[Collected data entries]

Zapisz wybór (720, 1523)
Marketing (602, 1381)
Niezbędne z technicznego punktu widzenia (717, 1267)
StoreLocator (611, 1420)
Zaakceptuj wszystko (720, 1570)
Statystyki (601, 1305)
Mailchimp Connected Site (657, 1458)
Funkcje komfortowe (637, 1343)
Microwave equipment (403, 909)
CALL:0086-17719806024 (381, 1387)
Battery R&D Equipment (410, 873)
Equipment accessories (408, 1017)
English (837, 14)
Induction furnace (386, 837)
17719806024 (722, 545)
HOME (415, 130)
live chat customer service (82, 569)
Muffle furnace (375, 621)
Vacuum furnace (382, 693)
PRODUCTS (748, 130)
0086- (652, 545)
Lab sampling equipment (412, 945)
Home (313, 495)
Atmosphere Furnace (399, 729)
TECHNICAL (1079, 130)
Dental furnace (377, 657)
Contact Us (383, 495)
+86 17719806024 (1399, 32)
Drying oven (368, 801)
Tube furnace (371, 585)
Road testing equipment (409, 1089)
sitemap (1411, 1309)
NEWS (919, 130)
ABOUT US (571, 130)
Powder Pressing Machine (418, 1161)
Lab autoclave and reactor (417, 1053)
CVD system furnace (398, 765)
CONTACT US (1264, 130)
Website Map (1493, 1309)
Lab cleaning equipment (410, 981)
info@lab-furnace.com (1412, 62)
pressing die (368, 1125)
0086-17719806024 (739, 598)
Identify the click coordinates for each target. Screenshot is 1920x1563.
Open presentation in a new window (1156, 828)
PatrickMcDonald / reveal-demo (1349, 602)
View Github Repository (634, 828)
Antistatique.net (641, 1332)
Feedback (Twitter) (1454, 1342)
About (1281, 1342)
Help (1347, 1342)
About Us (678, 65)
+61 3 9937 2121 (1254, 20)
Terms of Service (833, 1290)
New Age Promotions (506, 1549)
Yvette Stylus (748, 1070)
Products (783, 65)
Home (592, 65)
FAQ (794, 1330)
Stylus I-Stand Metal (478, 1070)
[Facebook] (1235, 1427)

EXERCISE AIM: Nothing should appear in the answer except the lines from the one with "Terms of Service (833, 1290)" through the final line of the records, written exactly.

TASK RESULT:
Terms of Service (833, 1290)
New Age Promotions (506, 1549)
Yvette Stylus (748, 1070)
Products (783, 65)
Home (592, 65)
FAQ (794, 1330)
Stylus I-Stand Metal (478, 1070)
[Facebook] (1235, 1427)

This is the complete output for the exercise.